Nous qui prions « Notre » Père, nous sommes appelés à reconnaître que nous sommes tous frères et sœurs du même Père. Ceux qui nous sont amis, sympathiques, comme ceux qui ne le sont pour une raison ou une autre, sont nos frères et sœurs. Nous voyons la grandeur du cœur   du Patriarche qui ne demande pas que Dieu punisse les coupables et sauve les innocents. Il a un cœur ouvert et demande le salut pour tout le monde ! En effet, nous avons le même sort, en tant que fils/filles du même Père. Ce qui afflige l’autre devrait nous affliger, ce qui le réjouit devrait nous réjouir. Que de jalousie dans notre vie, devant la réussite de nos prochains, surtout quand nous les estimons moins justes que nous. Nous oublions que même le coupable conserve la dignité humaine. Ce n’est pas par ses mérites que le juste conquiert sa dignité, mais par l’amour gratuit de Dieu. Pareillement, le coupable reçoit sa dignité du même Père, dont nous réclamons quand nous l’invoquons comme Père. Si nous vivons comme des saints, nous rendons à Dieu l’amour que nous recevons en premier. Si nous tombons dans le péché, il faut nous convertir et répondre à l’amour par l’amour.

 Nous prions comme fils/filles dans le Fils, par la grâce du Saint Esprit.

La prière chrétienne est vraie si elle insérée dans celle du Christ, comme nous l’enseigne Saint Paul dans la deuxième lecture. Par le baptême, en effet, la vie du chrétien est insérée dans celle du Christ (Col 2, 12) ; en vertu de cela, même sa prière, comme sa vie, sont assumées dans la relation qui existe entre le Père et le Fils. L’Esprit de Dieu nous rend conscient de cela, lui qui sait lire et traduire ce dont nous avons vraiment besoin.

« Demander, chercher, frapper à la porte ».

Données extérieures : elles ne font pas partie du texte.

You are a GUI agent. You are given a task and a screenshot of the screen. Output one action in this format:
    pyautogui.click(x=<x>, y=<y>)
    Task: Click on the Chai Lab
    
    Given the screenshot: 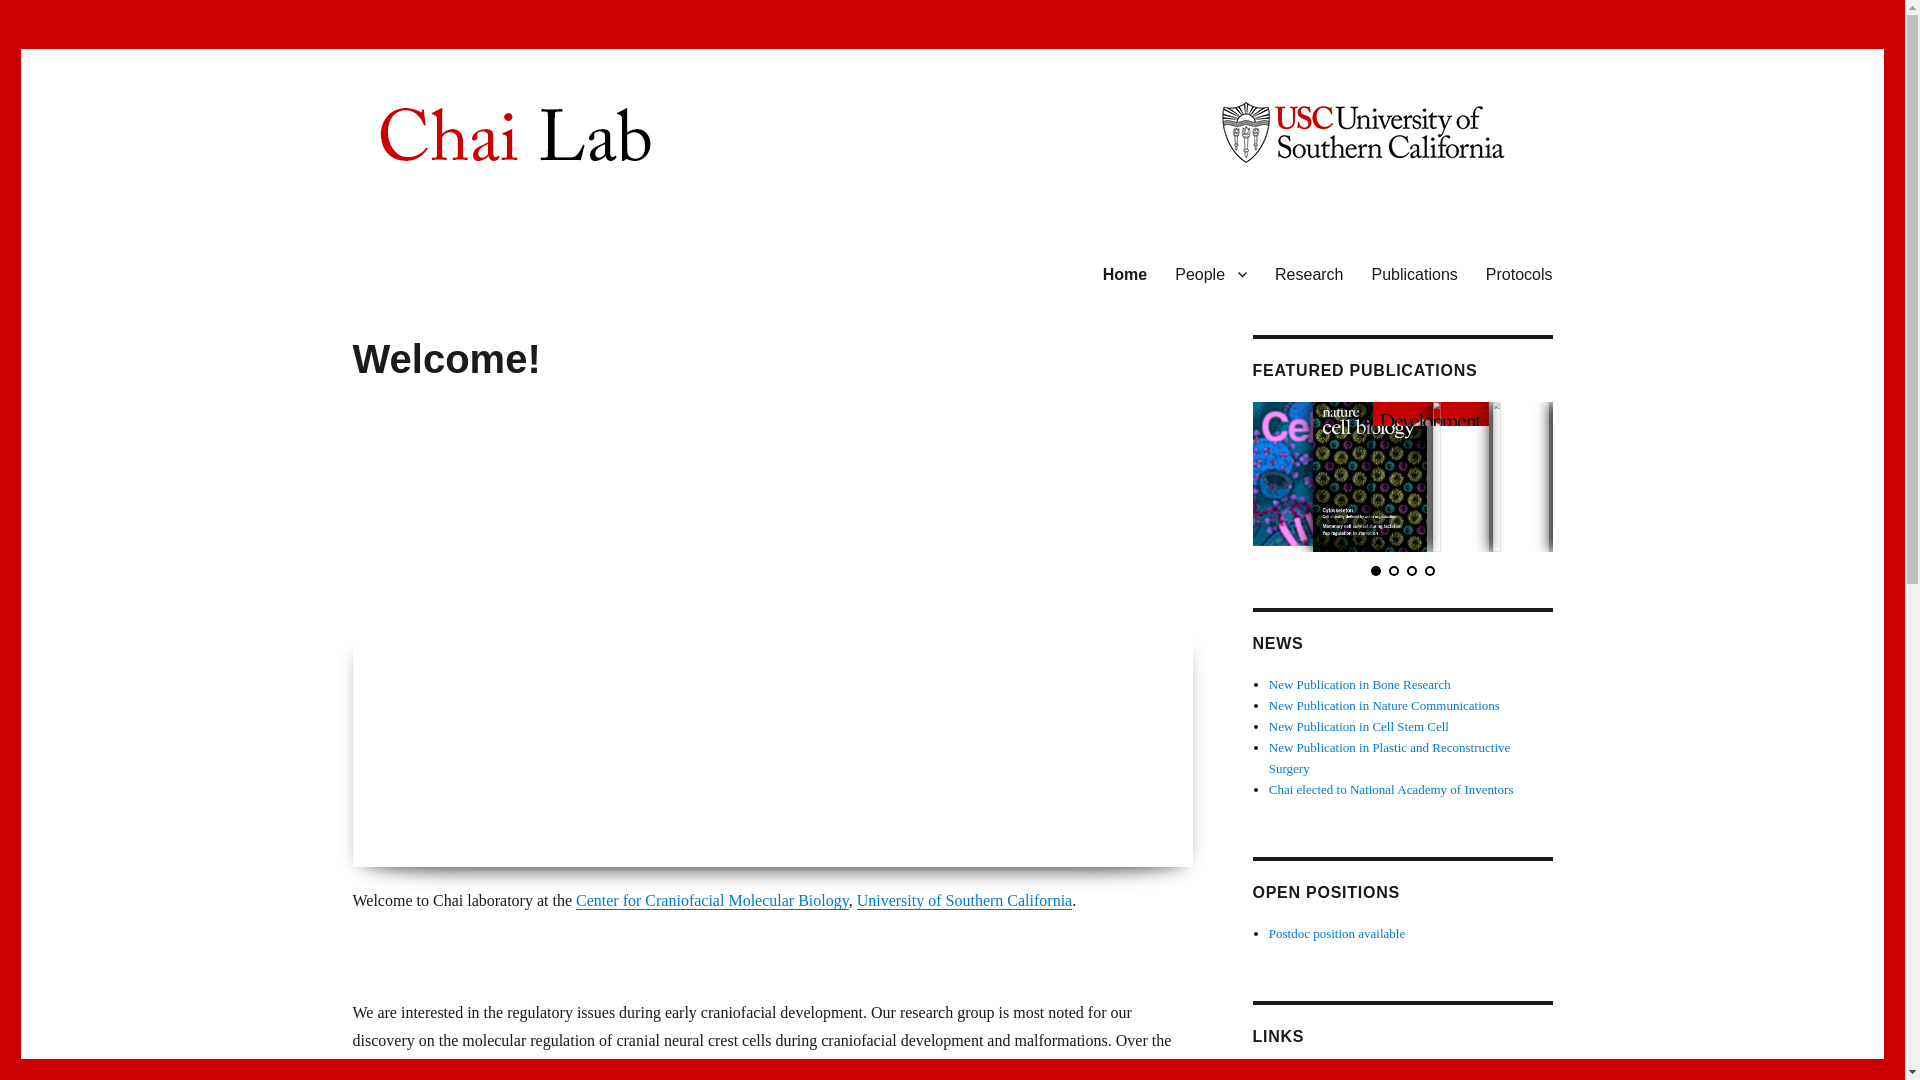 What is the action you would take?
    pyautogui.click(x=410, y=270)
     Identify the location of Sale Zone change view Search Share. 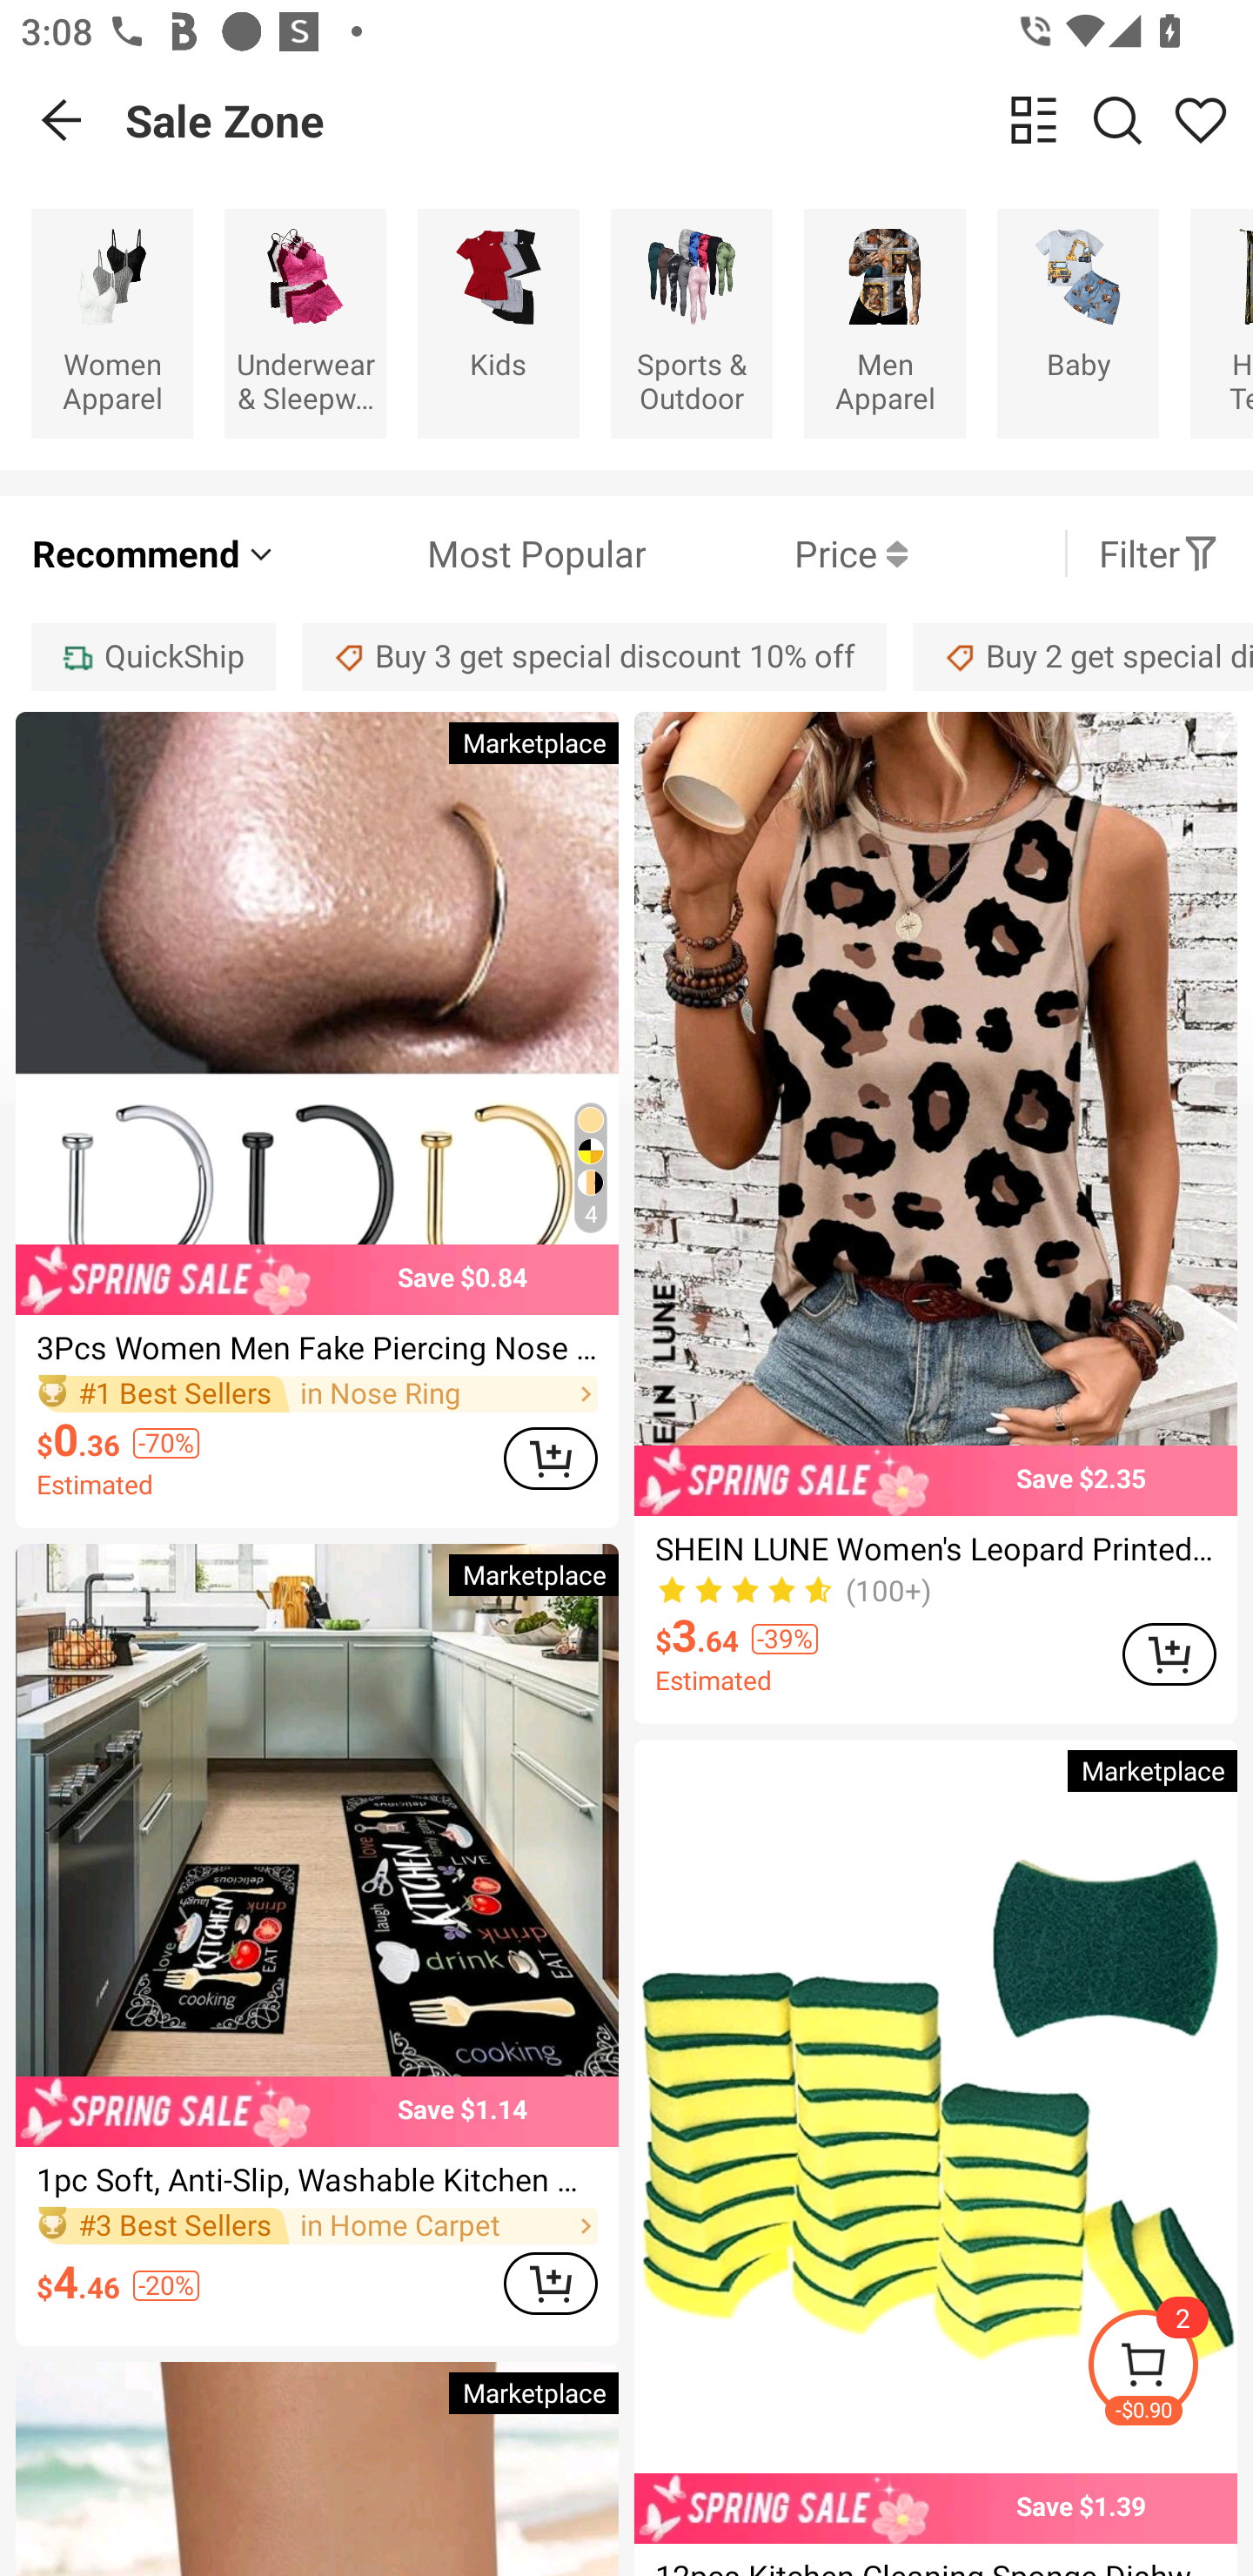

Dans cet enseignement sur la prière comme un des aspect de la vie chrétienne, tu nous a indiqué, Seigneur, des étapes : nous devons prier, chercher, frapper à la porte. Oui, Seigneur, dans la prière, nous devons exprimer ce que nous cherchons, ce que nous voulons : notre mission, le chemin à suivre, celui de la vérité, de la vie. Nous nourrissons notre aspiration profonde, cette de frapper à ta porte, qui est celle de ton Père et « Notre Père », pour entrer en communion de vie et d’Esprit, pour vivre de la vie que toi-même nous donne. Donne-nous Seigneur de désirer ardemment ce que tu veux et de l’accomplir, par la force de l’Esprit que tu nous donnes. Amen.